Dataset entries
......

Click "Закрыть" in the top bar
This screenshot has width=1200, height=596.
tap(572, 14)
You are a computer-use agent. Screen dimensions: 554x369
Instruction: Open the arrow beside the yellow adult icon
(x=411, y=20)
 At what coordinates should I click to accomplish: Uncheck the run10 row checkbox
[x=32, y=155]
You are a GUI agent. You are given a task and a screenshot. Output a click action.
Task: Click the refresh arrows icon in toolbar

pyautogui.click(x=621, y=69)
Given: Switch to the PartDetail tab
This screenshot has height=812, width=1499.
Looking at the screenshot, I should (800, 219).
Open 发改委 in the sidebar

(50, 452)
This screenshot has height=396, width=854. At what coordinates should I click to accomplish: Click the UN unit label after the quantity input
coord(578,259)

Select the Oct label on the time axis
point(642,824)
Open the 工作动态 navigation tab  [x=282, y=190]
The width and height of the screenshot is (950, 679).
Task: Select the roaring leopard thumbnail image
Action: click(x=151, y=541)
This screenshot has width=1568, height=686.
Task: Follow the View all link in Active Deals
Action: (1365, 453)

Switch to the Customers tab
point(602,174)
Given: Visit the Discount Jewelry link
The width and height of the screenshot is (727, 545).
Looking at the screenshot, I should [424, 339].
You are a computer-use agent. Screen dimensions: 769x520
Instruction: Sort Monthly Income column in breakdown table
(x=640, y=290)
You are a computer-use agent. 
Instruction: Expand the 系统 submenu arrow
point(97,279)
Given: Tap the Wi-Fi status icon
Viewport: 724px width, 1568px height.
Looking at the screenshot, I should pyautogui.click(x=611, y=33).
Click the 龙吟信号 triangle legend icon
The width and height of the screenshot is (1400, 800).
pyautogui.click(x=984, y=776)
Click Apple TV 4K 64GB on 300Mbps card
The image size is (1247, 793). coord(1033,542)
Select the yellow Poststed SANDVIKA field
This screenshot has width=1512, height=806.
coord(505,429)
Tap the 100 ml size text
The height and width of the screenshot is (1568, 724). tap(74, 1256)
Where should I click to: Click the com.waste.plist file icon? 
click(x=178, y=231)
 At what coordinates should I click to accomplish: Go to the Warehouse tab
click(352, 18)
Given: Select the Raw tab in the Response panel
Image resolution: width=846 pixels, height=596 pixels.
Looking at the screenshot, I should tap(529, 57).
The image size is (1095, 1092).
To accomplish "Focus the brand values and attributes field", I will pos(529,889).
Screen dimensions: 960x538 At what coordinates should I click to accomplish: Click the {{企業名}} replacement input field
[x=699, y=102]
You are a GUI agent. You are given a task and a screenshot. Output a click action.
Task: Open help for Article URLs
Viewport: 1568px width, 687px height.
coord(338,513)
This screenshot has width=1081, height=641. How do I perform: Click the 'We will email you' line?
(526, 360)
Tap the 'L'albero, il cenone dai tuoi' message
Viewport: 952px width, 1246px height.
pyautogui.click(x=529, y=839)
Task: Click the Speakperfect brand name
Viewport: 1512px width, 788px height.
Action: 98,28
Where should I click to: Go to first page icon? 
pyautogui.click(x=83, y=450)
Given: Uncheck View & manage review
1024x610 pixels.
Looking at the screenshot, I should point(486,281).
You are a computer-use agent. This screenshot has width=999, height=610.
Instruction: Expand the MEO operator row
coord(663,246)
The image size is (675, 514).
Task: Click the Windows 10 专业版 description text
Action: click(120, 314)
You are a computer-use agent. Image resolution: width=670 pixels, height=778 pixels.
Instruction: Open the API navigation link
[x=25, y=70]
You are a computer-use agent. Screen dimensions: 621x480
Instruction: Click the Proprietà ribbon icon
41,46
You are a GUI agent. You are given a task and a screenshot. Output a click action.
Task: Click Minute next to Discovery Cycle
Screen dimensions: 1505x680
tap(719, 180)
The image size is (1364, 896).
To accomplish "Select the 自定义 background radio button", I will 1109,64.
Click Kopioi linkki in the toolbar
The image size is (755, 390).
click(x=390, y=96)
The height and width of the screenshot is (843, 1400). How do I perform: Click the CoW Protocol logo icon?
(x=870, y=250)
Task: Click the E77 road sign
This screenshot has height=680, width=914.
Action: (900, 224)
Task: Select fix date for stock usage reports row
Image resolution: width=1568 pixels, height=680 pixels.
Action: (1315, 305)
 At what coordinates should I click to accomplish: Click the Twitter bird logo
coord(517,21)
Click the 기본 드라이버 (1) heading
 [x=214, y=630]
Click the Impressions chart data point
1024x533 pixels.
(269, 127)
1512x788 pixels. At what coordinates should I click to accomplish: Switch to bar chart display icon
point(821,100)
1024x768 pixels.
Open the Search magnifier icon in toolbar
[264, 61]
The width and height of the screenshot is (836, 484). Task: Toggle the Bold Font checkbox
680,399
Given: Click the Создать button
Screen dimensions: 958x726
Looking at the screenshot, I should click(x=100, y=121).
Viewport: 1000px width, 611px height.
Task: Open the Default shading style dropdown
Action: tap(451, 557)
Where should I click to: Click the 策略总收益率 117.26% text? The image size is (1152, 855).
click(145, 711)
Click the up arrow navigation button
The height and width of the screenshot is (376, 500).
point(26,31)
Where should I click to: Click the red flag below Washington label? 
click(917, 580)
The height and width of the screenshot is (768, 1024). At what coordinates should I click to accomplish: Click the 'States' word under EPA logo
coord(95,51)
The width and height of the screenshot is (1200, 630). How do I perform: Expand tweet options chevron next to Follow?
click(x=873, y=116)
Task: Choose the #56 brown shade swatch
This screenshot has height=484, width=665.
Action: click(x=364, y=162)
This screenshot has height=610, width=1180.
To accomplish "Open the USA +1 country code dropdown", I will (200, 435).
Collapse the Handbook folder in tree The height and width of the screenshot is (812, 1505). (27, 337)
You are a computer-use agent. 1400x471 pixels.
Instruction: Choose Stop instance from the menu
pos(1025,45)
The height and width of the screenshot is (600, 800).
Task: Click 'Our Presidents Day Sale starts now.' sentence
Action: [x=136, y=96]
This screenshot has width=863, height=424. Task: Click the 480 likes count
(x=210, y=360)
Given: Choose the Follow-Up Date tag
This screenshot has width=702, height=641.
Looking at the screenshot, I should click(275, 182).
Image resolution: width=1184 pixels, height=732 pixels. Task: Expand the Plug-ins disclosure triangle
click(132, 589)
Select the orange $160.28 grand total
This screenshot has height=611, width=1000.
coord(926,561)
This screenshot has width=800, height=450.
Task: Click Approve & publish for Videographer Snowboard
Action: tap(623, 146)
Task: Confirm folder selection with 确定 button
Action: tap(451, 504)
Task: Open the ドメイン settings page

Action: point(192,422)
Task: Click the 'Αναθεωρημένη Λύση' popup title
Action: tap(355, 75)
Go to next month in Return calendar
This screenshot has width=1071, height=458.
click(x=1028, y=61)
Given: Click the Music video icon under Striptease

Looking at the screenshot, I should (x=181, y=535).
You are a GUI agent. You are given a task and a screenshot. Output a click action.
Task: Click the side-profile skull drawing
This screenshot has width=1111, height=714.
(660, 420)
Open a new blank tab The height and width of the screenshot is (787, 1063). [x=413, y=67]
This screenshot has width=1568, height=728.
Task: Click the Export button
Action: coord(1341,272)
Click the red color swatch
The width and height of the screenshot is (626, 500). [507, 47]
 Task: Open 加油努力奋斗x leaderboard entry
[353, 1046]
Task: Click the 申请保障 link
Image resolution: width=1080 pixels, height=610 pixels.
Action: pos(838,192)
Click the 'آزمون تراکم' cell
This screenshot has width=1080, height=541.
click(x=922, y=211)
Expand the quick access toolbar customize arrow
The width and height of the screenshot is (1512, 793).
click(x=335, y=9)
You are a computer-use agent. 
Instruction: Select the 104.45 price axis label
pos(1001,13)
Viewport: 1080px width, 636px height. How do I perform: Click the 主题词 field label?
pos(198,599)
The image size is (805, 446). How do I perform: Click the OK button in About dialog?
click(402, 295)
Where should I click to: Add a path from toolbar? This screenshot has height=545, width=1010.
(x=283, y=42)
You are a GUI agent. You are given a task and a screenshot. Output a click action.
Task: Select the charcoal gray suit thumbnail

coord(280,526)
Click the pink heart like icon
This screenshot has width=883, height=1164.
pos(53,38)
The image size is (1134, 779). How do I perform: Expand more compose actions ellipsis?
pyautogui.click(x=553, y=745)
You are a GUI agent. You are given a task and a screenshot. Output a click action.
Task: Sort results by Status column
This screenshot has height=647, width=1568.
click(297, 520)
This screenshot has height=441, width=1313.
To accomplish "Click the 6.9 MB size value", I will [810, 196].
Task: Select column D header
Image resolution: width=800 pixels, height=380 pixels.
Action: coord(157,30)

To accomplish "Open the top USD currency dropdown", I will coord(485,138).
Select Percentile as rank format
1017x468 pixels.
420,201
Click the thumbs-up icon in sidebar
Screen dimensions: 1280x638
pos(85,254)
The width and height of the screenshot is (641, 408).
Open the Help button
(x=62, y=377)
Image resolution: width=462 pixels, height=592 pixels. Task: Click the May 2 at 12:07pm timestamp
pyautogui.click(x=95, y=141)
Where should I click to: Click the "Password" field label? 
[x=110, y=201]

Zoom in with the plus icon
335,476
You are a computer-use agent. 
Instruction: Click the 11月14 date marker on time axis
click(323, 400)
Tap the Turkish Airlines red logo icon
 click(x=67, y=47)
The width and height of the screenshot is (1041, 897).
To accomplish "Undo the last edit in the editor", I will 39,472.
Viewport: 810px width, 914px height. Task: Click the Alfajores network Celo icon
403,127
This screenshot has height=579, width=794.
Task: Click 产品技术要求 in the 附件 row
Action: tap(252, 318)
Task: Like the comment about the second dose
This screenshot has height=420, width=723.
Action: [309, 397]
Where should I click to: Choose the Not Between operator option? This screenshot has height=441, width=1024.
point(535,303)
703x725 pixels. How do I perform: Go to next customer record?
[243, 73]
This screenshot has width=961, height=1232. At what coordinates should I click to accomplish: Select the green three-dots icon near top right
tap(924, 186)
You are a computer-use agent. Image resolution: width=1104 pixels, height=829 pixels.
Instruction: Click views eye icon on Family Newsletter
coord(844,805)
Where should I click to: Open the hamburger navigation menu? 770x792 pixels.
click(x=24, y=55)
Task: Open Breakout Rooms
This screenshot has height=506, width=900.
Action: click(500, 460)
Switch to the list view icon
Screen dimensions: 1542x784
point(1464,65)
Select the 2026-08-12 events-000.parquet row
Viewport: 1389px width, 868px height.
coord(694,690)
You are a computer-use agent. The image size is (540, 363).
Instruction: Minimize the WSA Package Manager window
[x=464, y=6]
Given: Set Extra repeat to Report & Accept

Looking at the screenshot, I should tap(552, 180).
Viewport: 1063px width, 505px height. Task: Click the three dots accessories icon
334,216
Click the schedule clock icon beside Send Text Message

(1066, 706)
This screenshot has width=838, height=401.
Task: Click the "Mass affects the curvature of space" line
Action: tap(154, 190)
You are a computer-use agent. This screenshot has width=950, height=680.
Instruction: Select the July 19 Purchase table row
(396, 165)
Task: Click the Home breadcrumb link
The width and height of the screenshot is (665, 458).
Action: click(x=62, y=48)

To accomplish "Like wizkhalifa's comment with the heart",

......

** ACTION ITEM **
Lines holding the word "comment" are the answer; copy every one from the records above.

** WRITTEN SOLUTION **
Task: Like the comment about the second dose
To accomplish "Like wizkhalifa's comment with the heart",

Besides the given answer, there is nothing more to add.